In the embodiment of the invention, distributed space calculation based on Apache Spark is established on the basis of an elastic distributed cluster, the traditional Hadoop calculation space is relatively complex to construct, a developer needs to consider how to create and manage a data set to calculate on the cluster, and the association relationship among the data sets can be set in the elastic distributed cluster mode, so that the developer is more direct and convenient to organize and construct, and the processing speed of the distributed cluster constructed by the method is higher. If there are multiple elastic distributed data sets, the multiple elastic distributed data sets need to be merged according to corresponding spatial indexes and spatial analysis types, so as to generate one target elastic distributed data set. By storing GIS space in a distributed mode in the HDFS, and utilizing the characteristics of Apache Spark, high-efficiency parallel read-write capability and repeated iterative computation, the overall efficiency of space analysis can be improved.

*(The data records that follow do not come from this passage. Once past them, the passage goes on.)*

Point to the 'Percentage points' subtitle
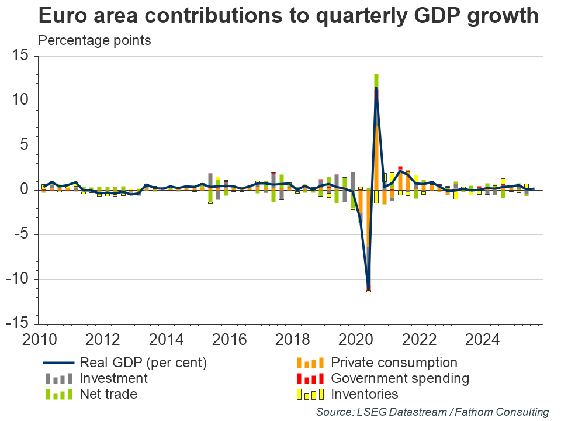[95, 40]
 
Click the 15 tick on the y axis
[21, 56]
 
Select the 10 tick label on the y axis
[21, 101]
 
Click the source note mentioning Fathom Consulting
[432, 412]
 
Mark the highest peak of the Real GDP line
[376, 88]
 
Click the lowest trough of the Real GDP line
[368, 289]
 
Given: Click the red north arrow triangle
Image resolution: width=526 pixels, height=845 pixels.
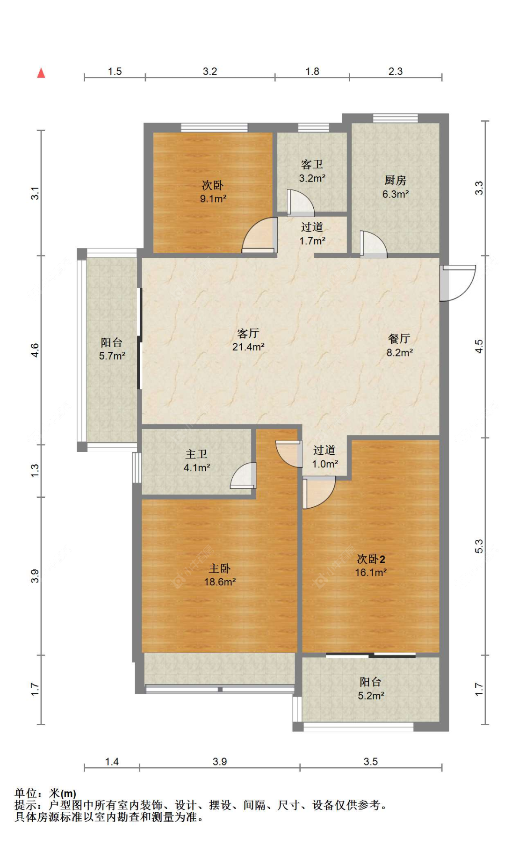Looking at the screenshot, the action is click(x=41, y=73).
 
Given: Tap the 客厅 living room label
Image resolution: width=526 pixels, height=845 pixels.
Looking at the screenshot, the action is click(x=248, y=333).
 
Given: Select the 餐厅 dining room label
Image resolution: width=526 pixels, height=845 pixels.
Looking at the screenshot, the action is click(x=399, y=339).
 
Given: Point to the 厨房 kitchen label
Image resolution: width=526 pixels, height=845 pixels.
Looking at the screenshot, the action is click(x=395, y=180).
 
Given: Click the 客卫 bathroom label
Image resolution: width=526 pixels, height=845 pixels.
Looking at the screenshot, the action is click(x=312, y=164).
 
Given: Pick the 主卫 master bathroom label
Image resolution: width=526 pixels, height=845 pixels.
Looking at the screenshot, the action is click(x=196, y=454).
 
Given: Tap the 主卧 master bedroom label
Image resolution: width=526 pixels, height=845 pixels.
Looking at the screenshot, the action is click(x=219, y=568).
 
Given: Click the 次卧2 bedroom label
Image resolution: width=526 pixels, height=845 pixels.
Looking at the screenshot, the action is click(x=371, y=559).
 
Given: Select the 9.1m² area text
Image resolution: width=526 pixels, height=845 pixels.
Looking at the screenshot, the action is click(x=213, y=199).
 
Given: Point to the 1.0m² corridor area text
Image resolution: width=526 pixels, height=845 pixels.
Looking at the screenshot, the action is click(x=325, y=464).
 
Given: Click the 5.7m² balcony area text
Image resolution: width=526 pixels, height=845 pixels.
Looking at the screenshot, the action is click(x=112, y=356).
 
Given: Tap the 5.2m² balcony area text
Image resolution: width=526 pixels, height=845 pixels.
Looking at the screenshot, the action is click(x=371, y=696).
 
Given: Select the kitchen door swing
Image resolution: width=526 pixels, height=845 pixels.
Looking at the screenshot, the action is click(x=373, y=244).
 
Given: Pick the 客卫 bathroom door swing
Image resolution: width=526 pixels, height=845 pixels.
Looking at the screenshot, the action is click(x=301, y=203).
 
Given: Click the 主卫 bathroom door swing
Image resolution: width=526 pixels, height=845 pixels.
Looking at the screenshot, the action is click(x=243, y=475).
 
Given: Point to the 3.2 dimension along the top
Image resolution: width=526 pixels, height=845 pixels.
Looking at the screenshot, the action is click(x=210, y=71).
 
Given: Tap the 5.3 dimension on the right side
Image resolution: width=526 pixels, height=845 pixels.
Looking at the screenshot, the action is click(x=479, y=546).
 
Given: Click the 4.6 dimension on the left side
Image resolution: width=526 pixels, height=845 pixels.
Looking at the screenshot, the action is click(x=35, y=350).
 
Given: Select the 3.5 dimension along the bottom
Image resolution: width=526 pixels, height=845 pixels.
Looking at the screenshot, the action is click(x=370, y=762).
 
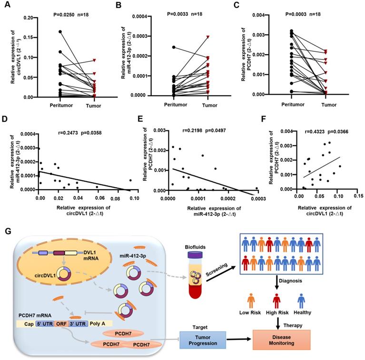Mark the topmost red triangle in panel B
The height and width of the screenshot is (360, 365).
tap(207, 37)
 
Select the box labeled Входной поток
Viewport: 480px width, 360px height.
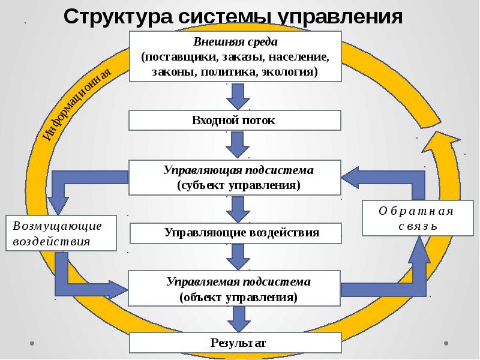(235, 121)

The embodiment of the invention provides a space analysis method, which comprises the following steps: reading layer data from the original spatial data, and storing the layer data to a memory by using a data structure of an elastic distributed data set; establishing a corresponding spatial index according to the spatial relationship among the element items in the elastic distributed data set; dividing the elastic distributed data set into a plurality of partitions according to the spatial index and a preset partition rule; and distributing the plurality of partitions to each node of the distributed cluster for parallel processing to obtain spatial analysis data. The spatial data are stored into the elastic distributed data set, effective indexes and reasonable partitions are established according to the spatial relationship among the element items and the preset partition rule, and then the spatial data are distributed to all nodes of the distributed cluster to be processed in parallel, so that the applicability of spatial analysis is improved, meanwhile, computing resources can be reasonably distributed according to user requirements, and the efficiency of spatial analysis is improved.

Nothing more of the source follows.